■ RECORDS PROVIDED:
** START **

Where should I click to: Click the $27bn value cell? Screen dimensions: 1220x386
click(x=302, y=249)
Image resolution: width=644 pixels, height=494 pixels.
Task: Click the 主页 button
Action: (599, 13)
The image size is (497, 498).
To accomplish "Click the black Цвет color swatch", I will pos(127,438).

** END **
** START **

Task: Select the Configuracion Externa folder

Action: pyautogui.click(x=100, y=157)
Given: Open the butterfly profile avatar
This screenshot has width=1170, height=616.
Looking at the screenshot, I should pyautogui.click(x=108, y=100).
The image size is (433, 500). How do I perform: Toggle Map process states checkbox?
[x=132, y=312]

** END **

Add 142 to every coordinate in the answers and write out all the lines again, requests included. Begin at the line that has "The image size is (497, 498)." and stop after the line that has "I will pos(127,438).".

■ WORKED SOLUTION:
The image size is (497, 498).
To accomplish "Click the black Цвет color swatch", I will pos(269,580).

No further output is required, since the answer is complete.